Exercise goal:
In the following listing, find the lines containing "click" and report them.

Data provided:
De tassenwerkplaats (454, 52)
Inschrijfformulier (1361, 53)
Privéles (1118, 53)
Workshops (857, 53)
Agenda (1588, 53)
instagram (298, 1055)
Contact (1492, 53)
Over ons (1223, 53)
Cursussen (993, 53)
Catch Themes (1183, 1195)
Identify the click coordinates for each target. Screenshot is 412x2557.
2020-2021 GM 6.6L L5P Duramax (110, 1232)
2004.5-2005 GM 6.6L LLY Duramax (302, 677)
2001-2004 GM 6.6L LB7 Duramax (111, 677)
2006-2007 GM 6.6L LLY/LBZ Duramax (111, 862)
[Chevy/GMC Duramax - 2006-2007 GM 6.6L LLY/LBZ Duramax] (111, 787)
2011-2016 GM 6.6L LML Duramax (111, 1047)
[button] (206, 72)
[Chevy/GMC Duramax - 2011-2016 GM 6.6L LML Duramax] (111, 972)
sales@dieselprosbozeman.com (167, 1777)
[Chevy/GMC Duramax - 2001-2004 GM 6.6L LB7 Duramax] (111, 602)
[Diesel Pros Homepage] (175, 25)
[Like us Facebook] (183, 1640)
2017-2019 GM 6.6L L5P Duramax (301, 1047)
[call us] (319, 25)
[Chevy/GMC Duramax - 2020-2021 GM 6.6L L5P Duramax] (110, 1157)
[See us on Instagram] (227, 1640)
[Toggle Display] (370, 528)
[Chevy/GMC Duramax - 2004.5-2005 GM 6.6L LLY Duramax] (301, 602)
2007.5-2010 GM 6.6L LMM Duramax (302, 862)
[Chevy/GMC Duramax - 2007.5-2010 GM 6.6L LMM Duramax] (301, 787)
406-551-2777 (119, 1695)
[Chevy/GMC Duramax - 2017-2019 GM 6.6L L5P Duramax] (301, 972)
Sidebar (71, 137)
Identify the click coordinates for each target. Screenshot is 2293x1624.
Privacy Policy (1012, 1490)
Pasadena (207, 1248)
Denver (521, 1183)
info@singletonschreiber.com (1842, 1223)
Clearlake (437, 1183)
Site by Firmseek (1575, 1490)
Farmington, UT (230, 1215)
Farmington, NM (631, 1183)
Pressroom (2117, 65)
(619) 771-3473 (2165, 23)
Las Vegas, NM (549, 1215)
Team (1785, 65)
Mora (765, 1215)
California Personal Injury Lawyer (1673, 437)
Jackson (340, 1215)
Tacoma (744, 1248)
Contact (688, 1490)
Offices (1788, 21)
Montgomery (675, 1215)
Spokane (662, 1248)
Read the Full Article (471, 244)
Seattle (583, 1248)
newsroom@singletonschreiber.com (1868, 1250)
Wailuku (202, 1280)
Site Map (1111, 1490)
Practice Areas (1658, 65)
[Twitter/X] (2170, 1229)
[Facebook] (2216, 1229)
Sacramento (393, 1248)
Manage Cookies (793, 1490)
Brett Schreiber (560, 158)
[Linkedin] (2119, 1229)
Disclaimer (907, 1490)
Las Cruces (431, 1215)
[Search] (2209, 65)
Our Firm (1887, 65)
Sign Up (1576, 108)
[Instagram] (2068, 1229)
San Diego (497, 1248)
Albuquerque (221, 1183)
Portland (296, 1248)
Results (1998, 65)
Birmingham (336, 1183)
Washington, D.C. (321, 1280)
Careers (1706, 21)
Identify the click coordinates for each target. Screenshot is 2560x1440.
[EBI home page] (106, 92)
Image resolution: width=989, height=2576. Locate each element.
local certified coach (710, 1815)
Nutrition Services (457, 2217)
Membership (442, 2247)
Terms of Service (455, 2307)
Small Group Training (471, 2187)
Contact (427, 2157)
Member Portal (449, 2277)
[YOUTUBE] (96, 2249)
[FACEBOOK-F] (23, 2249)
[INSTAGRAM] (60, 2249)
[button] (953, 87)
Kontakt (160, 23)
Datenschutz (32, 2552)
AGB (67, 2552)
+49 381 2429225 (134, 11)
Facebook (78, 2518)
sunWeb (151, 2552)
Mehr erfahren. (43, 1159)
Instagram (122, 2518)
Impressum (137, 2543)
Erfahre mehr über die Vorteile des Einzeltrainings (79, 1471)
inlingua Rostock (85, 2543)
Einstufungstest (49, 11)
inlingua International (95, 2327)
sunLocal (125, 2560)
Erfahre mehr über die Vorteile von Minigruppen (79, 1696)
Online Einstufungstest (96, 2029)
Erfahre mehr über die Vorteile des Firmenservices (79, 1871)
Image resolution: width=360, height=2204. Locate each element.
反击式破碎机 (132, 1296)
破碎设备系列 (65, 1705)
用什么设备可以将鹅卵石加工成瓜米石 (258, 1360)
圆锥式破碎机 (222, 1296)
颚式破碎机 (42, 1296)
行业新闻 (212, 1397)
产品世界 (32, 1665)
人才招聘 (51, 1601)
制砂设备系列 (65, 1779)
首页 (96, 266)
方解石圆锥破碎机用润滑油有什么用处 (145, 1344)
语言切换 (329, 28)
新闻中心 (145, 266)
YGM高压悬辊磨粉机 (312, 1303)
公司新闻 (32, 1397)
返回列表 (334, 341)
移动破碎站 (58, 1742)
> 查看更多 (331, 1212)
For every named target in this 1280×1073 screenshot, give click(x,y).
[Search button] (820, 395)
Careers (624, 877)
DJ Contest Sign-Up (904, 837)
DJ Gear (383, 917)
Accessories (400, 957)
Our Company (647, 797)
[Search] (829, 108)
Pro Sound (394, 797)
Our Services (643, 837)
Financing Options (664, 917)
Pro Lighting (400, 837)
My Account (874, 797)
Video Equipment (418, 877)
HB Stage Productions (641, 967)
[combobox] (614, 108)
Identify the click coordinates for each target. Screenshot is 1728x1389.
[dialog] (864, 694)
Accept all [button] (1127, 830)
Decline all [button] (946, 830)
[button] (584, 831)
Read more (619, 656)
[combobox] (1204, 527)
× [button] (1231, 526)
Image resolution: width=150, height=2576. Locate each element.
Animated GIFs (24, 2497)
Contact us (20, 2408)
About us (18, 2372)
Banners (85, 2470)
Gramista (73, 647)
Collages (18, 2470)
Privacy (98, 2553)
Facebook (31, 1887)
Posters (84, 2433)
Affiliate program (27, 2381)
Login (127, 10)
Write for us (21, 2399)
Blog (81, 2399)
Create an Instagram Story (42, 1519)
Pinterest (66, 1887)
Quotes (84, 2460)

Answer to this exercise:
Identify the click coordinates for each target. Screenshot is 412x2557.
Identify the click coordinates for each target. Screenshot is 2293x1624.
Identify the click coordinates for each target. Screenshot is 2560x1440.
For every named target in this 1280×1073 screenshot, give click(x,y).
Identify the click coordinates for each target. Screenshot is 1728x1389.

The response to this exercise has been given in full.